What you need to do
Please render the entries below as a Markdown table with the columns Row and Text, putting each non-blank line in its own numbered row and leaving out blank lines.

Material provided

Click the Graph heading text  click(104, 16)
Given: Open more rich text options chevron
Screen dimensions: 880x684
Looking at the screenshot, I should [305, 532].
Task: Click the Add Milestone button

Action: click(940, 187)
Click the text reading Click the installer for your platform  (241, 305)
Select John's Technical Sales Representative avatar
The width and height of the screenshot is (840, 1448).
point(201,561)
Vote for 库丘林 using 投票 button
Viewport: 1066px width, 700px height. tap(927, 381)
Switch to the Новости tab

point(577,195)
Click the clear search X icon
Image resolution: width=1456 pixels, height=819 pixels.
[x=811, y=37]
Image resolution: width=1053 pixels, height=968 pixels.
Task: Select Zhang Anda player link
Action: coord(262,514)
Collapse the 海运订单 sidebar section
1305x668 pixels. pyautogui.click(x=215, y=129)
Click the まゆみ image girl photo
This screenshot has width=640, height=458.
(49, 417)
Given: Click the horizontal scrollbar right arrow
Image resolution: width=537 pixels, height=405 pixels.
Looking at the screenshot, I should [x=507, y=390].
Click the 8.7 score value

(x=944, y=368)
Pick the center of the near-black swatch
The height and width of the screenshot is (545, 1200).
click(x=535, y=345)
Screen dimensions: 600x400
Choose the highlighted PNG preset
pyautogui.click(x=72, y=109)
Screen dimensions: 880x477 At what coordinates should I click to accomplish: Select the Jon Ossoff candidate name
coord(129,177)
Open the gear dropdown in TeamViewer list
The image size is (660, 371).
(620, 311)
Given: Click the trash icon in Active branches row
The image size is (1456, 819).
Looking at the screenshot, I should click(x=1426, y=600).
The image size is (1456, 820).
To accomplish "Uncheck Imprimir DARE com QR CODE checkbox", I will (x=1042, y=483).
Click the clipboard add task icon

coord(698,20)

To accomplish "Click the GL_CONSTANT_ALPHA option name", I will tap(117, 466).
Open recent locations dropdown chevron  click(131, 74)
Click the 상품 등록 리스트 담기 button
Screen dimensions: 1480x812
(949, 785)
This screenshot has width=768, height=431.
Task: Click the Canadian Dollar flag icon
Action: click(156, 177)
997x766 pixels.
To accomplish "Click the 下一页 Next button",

Solution to this exercise
| Row | Text |
|---|---|
| 1 | Click the Graph heading text  click(104, 16) |
| 2 | Given: Open more rich text options chevron |
| 3 | Screen dimensions: 880x684 |
| 4 | Looking at the screenshot, I should [305, 532]. |
| 5 | Task: Click the Add Milestone button |
| 6 | Action: click(940, 187) |
| 7 | Click the text reading Click the installer for your platform  (241, 305) |
| 8 | Select John's Technical Sales Representative avatar |
| 9 | The width and height of the screenshot is (840, 1448). |
| 10 | point(201,561) |
| 11 | Vote for 库丘林 using 投票 button |
| 12 | Viewport: 1066px width, 700px height. tap(927, 381) |
| 13 | Switch to the Новости tab |
| 14 | point(577,195) |
| 15 | Click the clear search X icon |
| 16 | Image resolution: width=1456 pixels, height=819 pixels. |
| 17 | [x=811, y=37] |
| 18 | Image resolution: width=1053 pixels, height=968 pixels. |
| 19 | Task: Select Zhang Anda player link |
| 20 | Action: coord(262,514) |
| 21 | Collapse the 海运订单 sidebar section |
| 22 | 1305x668 pixels. pyautogui.click(x=215, y=129) |
| 23 | Click the まゆみ image girl photo |
| 24 | This screenshot has width=640, height=458. |
| 25 | (49, 417) |
| 26 | Given: Click the horizontal scrollbar right arrow |
| 27 | Image resolution: width=537 pixels, height=405 pixels. |
| 28 | Looking at the screenshot, I should [x=507, y=390]. |
| 29 | Click the 8.7 score value |
| 30 | (x=944, y=368) |
| 31 | Pick the center of the near-black swatch |
| 32 | The height and width of the screenshot is (545, 1200). |
| 33 | click(x=535, y=345) |
| 34 | Screen dimensions: 600x400 |
| 35 | Choose the highlighted PNG preset |
| 36 | pyautogui.click(x=72, y=109) |
| 37 | Screen dimensions: 880x477 At what coordinates should I click to accomplish: Select the Jon Ossoff candidate name |
| 38 | coord(129,177) |
| 39 | Open the gear dropdown in TeamViewer list |
| 40 | The image size is (660, 371). |
| 41 | (620, 311) |
| 42 | Given: Click the trash icon in Active branches row |
| 43 | The image size is (1456, 819). |
| 44 | Looking at the screenshot, I should click(x=1426, y=600). |
| 45 | The image size is (1456, 820). |
| 46 | To accomplish "Uncheck Imprimir DARE com QR CODE checkbox", I will (x=1042, y=483). |
| 47 | Click the clipboard add task icon |
| 48 | coord(698,20) |
| 49 | To accomplish "Click the GL_CONSTANT_ALPHA option name", I will tap(117, 466). |
| 50 | Open recent locations dropdown chevron  click(131, 74) |
| 51 | Click the 상품 등록 리스트 담기 button |
| 52 | Screen dimensions: 1480x812 |
| 53 | (949, 785) |
| 54 | This screenshot has width=768, height=431. |
| 55 | Task: Click the Canadian Dollar flag icon |
| 56 | Action: click(156, 177) |
| 57 | 997x766 pixels. |
| 58 | To accomplish "Click the 下一页 Next button", |